Desafios no combate aos crimes cibernéticos

Enviada em 24/08/2021

Escrito por George Orwell, o livro “1984” retrata um governo distópico que manipula os dados políticos para que, assim, além de manter seu autoritarismo, pode alienar uma opinião pública em relação aos conteúdos publicados. Além do cenário ficcional, pode-se perceber que o advento tecnológico possibilitou outros meios de manipulação de registros e informações, abrindo margem, assim, para os crimes cibernéticos. Diante do exposto, faz-se necessário discutir sobre a banalização dos delitos e sobre a facilidade de invasão e propagação de dados.

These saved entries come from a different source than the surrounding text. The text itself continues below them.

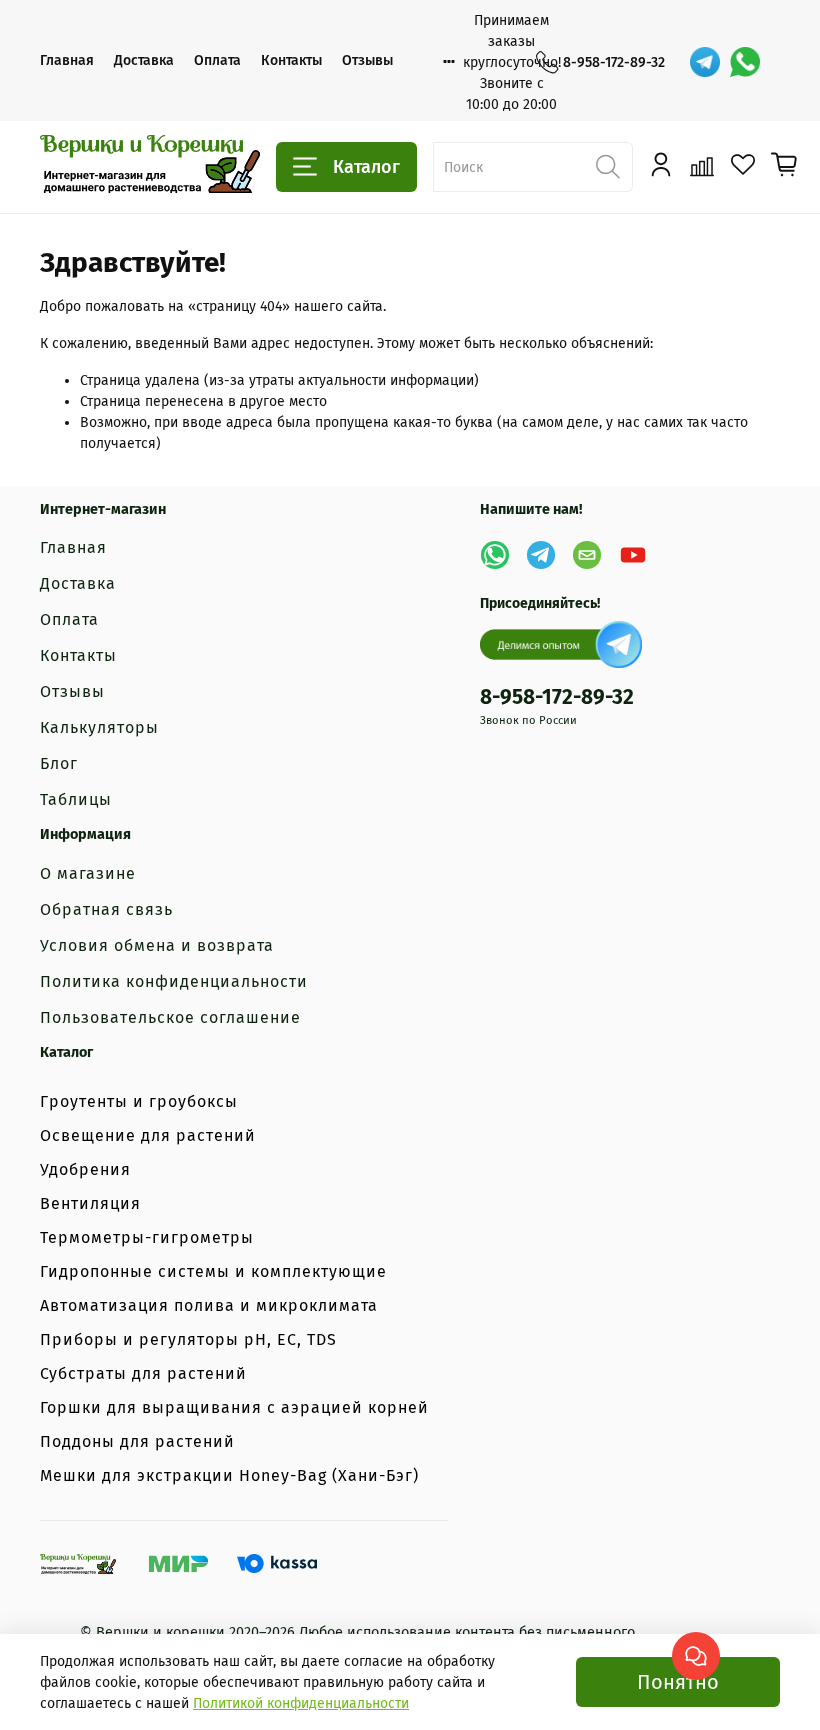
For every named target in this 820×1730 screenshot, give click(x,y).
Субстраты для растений (143, 1373)
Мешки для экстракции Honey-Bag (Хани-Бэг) (229, 1475)
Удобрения (85, 1169)
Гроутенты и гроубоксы (139, 1101)
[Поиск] (608, 167)
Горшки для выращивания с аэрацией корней (234, 1407)
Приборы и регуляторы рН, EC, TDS (188, 1339)
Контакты (291, 60)
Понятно (678, 1682)
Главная (67, 60)
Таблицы (76, 799)
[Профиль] (661, 165)
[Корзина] (784, 165)
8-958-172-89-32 (614, 62)
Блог (59, 763)
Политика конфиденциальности (174, 981)
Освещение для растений (148, 1135)
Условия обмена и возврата (157, 945)
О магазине (88, 873)
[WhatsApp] (745, 62)
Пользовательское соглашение (170, 1017)
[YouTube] (633, 555)
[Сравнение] (702, 165)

Primordialmente, não é de hoje que para muitas pessoas o meio virtual é uma terra sem lei, sendo assim, diversos crimes passaram a ser ignorados. Segundo o Jornal do Comércio, ao menos 65% da população adulta do Brasil já foi vítima de crimes cibernéticos, entretanto, boa parte que não denuncia o crime sofrido. Dessa forma, de acordo com a filósofa Hannah Arendt, o ato de não tratar tal acontecimento com a seriedade necessária é conhecido, como: banalização do mal. Para a filósofa, o ser humano já está tão acostumado com uma maldade, com a crueldade, que já se tornou algo sem importância. Portanto, uma tentativa de combate aos crimes cibernéticos torna-se ainda mais árdua devido ao empecilho que é o ato de ignorar os crimes cometidos, fazendo com que os delitos continuem a acontecer devido à sensação de impunidade.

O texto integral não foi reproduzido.